= 2008 European Union stimulus plan =

Economic policy in the European Union

On 26 November 2008, the European Commission proposed a European stimulus plan (also referred to as the European Economic Recovery Plan) amounting to 200 billion euros to cope with Great Recession in Europe and the 2008 financial crisis. It aimed at limiting the effects of the Great Recession through national economic policies, with measures extended over a period of two years.

==Presentation of the plan==
The European Commission published a plan on 26 November 2008 responding to the current economic crisis in the 27 member countries of the Union. The plan combined short-term measures to stimulate demand and maintain jobs and longer-term measures to invest in strategic sectors, including research and innovation. The aim was to promote growth and ensure sustainable prosperity.

The plan included targeted and temporary measures amounting to 200 billion euros, or 1.5% of EU GDP, using both the national budgets of the national governments, the budget of the EU and that of the European Investment Bank. The plan also built on the Small Business Act for Europe, published earlier in June 2008, which was concerned with supporting the small business sector within the European Union.

==Measures==
The plan included a broad range of actions at the national level and at EU level to help households and industrial firms (particularly automobile and construction).

# Questions on the material
A) In the article on the 2008 EU stimulus plan, rewrite the stretch from "On 26 November 2008, the" through "of two years." with "Great Recession" changed to "global downturn".
B) For each statement, say whether the article on the 2008 EU stimulus plan supports it, and answer yes or no with the deciding words quoted. (i) The plan's measures came to 1.5% of EU GDP. (ii) The measures were extended over a period of five years. (iii) The Small Business Act for Europe was published in June 2008.
C) Pick up the article on the 2008 EU stimulus plan after its final sentence and keep writing.

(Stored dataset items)
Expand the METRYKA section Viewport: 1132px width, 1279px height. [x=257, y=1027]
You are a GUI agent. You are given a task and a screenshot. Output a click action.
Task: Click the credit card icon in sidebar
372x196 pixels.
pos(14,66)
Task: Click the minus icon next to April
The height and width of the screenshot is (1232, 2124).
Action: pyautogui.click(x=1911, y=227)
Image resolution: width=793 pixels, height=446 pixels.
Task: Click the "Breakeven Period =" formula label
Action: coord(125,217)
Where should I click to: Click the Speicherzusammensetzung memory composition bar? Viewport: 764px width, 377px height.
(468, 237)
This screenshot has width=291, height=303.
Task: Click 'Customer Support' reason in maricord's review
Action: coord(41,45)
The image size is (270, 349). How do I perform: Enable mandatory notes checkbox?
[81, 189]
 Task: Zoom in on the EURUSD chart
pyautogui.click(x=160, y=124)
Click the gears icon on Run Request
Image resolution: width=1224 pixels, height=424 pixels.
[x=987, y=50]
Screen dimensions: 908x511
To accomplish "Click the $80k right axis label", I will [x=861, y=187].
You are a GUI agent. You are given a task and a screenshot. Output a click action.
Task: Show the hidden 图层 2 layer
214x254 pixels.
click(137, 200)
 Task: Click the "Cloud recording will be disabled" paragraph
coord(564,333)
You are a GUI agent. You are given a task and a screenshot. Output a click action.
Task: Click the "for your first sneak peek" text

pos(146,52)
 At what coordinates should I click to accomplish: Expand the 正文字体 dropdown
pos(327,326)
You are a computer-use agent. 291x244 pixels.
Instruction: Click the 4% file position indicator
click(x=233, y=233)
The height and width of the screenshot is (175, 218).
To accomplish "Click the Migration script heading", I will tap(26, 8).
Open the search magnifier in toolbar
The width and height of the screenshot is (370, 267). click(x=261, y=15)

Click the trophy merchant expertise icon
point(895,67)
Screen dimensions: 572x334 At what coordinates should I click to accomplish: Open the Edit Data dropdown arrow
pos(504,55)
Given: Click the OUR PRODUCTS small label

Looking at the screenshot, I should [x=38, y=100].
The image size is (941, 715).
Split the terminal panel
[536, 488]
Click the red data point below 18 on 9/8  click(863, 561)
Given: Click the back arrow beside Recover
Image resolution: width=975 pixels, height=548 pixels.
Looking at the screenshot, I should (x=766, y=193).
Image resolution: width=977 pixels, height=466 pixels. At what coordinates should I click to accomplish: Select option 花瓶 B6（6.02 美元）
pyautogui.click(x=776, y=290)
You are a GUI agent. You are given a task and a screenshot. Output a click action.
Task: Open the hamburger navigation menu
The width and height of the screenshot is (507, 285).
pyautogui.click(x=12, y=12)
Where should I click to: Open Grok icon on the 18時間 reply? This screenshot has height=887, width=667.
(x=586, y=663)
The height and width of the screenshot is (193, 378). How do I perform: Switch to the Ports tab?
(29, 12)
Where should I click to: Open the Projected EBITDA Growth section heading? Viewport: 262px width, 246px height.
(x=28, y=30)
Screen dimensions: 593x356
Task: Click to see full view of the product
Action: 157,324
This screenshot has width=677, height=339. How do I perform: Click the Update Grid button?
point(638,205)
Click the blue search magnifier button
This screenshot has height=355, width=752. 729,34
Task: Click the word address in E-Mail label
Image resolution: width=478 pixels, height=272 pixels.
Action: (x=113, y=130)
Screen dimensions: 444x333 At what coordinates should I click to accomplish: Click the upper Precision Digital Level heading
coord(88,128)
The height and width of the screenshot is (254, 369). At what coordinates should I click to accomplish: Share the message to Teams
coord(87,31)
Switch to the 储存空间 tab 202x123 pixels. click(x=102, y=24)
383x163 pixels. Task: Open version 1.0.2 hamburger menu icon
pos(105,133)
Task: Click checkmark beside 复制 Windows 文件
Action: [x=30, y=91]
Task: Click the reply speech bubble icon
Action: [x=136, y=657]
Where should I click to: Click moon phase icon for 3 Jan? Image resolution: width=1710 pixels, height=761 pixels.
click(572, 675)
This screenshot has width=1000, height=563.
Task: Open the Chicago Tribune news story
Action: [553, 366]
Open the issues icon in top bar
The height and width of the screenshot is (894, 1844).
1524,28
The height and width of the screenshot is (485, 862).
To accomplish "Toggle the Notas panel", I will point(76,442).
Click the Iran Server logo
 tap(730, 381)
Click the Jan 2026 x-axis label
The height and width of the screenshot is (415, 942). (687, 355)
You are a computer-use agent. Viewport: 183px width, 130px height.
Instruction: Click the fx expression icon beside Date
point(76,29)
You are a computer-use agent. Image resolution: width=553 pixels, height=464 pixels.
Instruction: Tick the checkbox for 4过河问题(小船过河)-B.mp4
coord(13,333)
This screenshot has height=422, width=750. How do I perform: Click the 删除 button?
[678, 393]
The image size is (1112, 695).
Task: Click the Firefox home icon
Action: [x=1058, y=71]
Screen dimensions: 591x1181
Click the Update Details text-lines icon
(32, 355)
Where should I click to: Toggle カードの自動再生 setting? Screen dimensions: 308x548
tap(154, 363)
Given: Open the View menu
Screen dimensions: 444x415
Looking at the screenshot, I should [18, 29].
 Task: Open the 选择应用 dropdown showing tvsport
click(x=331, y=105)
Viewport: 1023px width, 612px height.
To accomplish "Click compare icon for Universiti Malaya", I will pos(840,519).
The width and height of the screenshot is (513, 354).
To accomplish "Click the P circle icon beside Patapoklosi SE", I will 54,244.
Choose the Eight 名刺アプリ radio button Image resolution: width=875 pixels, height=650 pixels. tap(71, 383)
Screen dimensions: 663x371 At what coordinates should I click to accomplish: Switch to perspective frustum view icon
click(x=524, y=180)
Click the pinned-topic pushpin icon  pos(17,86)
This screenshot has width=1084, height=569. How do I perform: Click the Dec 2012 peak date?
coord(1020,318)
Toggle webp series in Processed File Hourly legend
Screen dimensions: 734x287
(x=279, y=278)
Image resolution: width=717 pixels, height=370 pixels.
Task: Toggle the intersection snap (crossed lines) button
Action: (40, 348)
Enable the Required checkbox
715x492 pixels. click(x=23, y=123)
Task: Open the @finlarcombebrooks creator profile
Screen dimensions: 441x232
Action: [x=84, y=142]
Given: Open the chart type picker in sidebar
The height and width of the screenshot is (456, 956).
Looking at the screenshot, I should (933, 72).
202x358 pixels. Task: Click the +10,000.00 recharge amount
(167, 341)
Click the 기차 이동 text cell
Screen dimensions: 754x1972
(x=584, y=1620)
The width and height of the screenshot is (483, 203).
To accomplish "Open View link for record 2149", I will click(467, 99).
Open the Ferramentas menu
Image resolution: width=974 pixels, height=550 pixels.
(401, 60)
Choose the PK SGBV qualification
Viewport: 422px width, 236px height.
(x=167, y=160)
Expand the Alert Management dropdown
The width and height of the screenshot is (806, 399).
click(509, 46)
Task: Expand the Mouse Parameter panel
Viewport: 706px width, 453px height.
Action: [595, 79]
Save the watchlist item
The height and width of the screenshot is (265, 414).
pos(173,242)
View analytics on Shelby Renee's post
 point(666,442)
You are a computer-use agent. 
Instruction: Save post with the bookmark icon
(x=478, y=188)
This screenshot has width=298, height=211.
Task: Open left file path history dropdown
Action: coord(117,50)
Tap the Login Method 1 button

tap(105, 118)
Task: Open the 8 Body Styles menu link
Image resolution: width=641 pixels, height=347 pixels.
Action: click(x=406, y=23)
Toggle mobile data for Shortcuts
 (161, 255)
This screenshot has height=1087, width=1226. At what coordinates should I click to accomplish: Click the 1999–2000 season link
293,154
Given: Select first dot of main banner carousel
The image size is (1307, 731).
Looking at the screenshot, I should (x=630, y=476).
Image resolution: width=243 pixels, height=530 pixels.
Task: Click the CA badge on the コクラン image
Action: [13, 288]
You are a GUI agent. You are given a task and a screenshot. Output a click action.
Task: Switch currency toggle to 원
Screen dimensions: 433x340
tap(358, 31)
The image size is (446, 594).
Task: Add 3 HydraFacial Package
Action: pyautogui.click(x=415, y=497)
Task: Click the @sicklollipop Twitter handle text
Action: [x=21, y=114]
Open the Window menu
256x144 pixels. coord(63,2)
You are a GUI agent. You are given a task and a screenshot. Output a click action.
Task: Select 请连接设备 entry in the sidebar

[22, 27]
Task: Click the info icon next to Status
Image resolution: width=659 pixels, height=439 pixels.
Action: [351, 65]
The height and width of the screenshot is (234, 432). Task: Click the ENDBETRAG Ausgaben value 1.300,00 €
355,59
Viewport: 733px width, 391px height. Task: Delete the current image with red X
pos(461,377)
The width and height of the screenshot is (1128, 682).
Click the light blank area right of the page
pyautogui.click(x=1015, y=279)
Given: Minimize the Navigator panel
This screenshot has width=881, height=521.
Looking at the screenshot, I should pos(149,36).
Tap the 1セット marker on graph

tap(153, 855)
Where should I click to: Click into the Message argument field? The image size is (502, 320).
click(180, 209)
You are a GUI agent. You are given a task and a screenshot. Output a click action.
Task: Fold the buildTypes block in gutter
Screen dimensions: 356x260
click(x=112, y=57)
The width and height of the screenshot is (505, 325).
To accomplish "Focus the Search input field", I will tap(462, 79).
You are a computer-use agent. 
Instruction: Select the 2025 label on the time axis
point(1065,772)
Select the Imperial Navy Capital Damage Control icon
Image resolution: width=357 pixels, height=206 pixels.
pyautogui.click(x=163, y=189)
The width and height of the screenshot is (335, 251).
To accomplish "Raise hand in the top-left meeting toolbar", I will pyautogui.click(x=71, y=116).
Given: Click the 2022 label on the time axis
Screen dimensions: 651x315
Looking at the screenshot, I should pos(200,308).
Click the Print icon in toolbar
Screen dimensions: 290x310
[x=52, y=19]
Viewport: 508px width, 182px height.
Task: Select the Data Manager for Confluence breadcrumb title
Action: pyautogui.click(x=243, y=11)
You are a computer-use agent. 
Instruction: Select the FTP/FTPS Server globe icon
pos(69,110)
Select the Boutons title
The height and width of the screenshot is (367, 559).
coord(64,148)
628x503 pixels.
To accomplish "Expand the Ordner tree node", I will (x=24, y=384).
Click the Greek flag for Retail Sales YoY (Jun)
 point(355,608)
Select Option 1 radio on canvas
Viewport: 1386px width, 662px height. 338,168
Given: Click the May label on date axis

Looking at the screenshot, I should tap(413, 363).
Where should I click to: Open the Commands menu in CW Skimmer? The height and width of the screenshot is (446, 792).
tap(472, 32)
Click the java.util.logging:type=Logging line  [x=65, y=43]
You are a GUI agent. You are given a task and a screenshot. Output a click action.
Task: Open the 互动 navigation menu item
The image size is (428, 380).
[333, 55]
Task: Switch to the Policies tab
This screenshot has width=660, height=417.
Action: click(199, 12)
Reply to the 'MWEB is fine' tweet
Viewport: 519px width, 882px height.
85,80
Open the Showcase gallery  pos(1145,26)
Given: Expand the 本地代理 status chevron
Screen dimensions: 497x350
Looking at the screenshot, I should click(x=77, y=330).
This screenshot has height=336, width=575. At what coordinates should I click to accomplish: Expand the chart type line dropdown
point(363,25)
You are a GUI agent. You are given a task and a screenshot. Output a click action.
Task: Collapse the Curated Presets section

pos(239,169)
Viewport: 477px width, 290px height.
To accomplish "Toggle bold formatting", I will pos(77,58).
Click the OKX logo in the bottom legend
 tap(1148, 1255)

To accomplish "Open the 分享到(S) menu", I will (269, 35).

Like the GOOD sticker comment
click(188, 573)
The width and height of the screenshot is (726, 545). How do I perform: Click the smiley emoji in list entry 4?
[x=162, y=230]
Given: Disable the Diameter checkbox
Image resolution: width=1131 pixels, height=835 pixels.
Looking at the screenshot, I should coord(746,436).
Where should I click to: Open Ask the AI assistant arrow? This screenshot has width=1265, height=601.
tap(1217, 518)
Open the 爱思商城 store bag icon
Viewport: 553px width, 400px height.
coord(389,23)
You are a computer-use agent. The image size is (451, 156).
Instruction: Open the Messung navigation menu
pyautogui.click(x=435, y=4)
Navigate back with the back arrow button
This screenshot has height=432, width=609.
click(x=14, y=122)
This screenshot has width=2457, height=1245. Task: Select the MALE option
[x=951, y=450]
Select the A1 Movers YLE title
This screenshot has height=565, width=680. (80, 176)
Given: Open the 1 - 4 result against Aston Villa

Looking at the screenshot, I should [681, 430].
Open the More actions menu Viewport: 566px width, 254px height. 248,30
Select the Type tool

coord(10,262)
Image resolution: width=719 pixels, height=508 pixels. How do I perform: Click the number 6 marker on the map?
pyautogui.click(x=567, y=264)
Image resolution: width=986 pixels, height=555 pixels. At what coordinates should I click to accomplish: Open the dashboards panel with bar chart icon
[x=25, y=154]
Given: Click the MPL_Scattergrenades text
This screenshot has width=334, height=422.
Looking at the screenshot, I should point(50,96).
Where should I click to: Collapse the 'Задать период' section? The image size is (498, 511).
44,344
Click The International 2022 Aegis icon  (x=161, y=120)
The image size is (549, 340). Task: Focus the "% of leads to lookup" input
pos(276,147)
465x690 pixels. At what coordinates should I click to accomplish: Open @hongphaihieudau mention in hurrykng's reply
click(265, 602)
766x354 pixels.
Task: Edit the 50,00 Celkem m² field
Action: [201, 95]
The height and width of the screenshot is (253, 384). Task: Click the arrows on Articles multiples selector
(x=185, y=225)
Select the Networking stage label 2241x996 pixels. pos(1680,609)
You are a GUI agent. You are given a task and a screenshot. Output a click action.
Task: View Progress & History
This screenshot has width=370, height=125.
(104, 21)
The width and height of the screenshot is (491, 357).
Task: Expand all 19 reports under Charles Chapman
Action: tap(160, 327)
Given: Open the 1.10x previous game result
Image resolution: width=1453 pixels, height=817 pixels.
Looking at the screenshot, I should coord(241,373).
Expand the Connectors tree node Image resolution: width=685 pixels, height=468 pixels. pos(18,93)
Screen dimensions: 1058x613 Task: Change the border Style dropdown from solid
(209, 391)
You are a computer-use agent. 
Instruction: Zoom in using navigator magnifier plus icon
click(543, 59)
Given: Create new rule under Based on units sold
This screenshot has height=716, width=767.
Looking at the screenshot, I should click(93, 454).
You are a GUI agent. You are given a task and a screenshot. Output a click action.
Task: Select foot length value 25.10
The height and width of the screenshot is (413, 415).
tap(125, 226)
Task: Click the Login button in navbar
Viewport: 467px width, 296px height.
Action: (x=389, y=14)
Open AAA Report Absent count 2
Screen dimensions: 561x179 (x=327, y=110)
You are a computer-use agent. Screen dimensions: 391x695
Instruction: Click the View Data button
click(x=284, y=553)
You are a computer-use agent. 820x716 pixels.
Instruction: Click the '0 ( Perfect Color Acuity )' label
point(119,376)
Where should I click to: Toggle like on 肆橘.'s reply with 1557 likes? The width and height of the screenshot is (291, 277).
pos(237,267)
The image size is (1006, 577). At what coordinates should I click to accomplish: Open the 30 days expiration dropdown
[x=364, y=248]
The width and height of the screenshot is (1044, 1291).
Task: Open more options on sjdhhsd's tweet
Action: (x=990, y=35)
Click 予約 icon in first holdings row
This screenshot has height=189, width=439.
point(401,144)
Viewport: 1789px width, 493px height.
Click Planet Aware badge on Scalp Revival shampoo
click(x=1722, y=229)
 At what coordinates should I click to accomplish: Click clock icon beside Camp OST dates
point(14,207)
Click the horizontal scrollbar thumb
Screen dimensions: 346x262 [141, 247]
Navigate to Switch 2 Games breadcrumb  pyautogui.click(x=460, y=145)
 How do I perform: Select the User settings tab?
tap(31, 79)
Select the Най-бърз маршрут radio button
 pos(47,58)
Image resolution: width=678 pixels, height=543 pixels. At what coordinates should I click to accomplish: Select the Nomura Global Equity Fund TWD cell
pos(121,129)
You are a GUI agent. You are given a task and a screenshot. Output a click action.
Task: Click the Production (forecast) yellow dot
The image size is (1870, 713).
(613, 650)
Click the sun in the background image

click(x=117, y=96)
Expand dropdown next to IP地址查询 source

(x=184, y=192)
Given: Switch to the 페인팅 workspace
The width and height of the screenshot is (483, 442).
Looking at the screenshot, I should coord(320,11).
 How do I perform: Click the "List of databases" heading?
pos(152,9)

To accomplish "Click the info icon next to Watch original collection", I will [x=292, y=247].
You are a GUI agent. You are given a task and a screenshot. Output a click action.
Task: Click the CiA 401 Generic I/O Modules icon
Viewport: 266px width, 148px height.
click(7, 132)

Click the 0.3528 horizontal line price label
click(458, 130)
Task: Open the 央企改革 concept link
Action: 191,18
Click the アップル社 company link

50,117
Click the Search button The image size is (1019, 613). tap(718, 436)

# Per-task outputs
A)
On 26 November 2008, the European Commission proposed a European stimulus plan (also referred to as the European Economic Recovery Plan) amounting to 200 billion euros to cope with global downturn in Europe and the 2008 financial crisis. It aimed at limiting the effects of the global downturn through national economic policies, with measures extended over a period of two years.

B)
(i) Yes: "amounting to 200 billion euros, or 1.5% of EU GDP"
(ii) No: "with measures extended over a period of two years"
(iii) Yes: "published earlier in June 2008"

C)
The measures included:
- reflation: the Commission would allow Member States to break the Stability and Growth Pact for two or three years.
- incentives to investment: the plan outlined measures to encourage the fight against climate change and promotes strategic investments in buildings and energy-efficient technologies.
- lower rates: the ECB was invited to drop its rates.
- tax rebates: lowering taxation on green technology and eco-friendly cars, accompanied by scrappage programs
- social measures: the Commission proposed that governments could temporarily increase unemployment benefits and their duration, to increase allowances to households, to lower taxes on low incomes, to lower social security contributions paid on low wages by employers, to reduce labour costs paid by employees with low incomes, to provide subsidized loans or credit guarantees for companies, to reduce temporarily the VAT rate to support consumption. The Commission announced it would adopt by mid-March 2009 a proposal to lower VAT rates for services with high labour-intensiveness (such as catering).

On implementation, the Commission requested member state leaders meeting at the European Council on 11-12 December 2008 to endorse the plan.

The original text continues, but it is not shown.